The Church has gone online, too. Cuomo’s executive order requires non-essential New York state businesses and non-profit organizations to move off-site. In the last few years prior to COVID-19, many churches have made their content — videos and podcasts of sermons and other materials — available online, yet now they are entirely online.

The way churches migrated online before COVID-19 was not always out of necessity, but convenience. Churches wanted to maintain relevance by adopting the latest technology and sought to “go into” spaces where Christians are not in order to extend the message of Christ there.

But the medium changes the message, to quote Marshall McLuhan, the late media ecologist. The chief difference being that since COVID-19, churches are not adopting a digital platform to “try it out,” but simply to exist in an accessible way in the middle of a socially isolating pandemic by providing messages and a sense of community, without really any other choice.

Virtual reality churches have existed since at least 2016, which provides virtual space to convene and worship in but brings up the question of embodiment. When a church can no longer meet together, its congregants watch their livestreamed pastor on TV while sitting on their couch. While this new experience Sunday after Sunday is not what we expected, it reminds us of the joy of meeting together. In fact, it is core to Christian theology. 

God manifested Himself in flesh through Christ, as human embodied. Disembodiment means a separation of mind from matter. But when we communicate through disembodied mediums, we mediate the message of Christ incarnate, who needed no other medium but his flesh. Christ came in flesh, yet digital churches put their content on the screen, disembodying the embodied message of Christ.

Regarding sacraments of the Church, in 2002, the Catholic Church released an official declaration: “Virtual reality is no substitute for the Real Presence of Christ in the Eucharist, the sacramental reality of the other sacraments, and shared worship in a flesh-and-blood human community. There are no sacraments on the Internet.”

The New Testament’s Epistles are letters (a type of media employed in the day), many of which are written by the apostle Paul. In a sense, Paul was disembodied in his letters written to different people and communities. Paul extended his thoughts through the technology of the alphabet to form words on paper with ink, which were then delivered to different groups of people that he was at the time physically distant from. His medium of communication disembodied him, yet it was a thoroughfare to reality.

In the Epistles, Paul writes “I want very much to see you… I miss all of you with the affection of Christ Jesus… I long to see you so that I may be filled with joy” (see Romans 1:11, Philippians 1:8, 2 Timothy 1:4 for example).

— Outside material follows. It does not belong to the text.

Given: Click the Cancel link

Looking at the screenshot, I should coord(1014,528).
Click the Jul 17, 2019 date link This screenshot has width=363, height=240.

There is always a point of actual human contact to come. In Paul’s disembodiment, he was not attempting to appear wholly in the scripted medium, but to acknowledge that present circumstances held him away from the community he addressed.

Today, while we long for physical presence and the sense of normalcy of communing together again, we also understand that the circumstances of a global pandemic require physical distance, and use the technology to bring us together in a somewhat fractured way, at least for now. We are better together.

True community and true presence matters. Matter matters. We are not gnostics​. We eagerly look forward to the day when we can commune together again; for now we can best love and serve one another by staying at home.